▸ Exercise data:
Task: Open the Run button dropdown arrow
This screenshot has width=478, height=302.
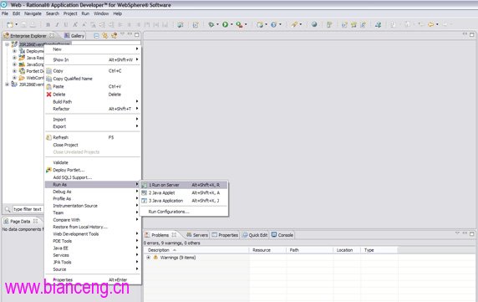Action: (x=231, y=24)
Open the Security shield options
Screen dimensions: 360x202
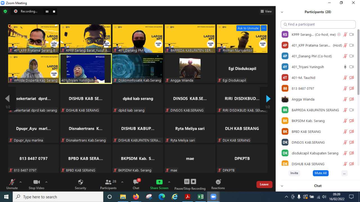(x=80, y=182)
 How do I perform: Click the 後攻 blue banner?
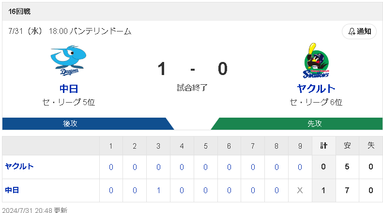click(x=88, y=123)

▸ Goal of the exercise: Please print the records above once more, word for word, omitting all pictures.

▸ Exercise answer:
Task: Open the Run button dropdown arrow
This screenshot has width=478, height=302.
Action: (x=231, y=24)
Open the Security shield options
Screen dimensions: 360x202
(x=80, y=182)
 How do I perform: Click the 後攻 blue banner?
click(x=88, y=123)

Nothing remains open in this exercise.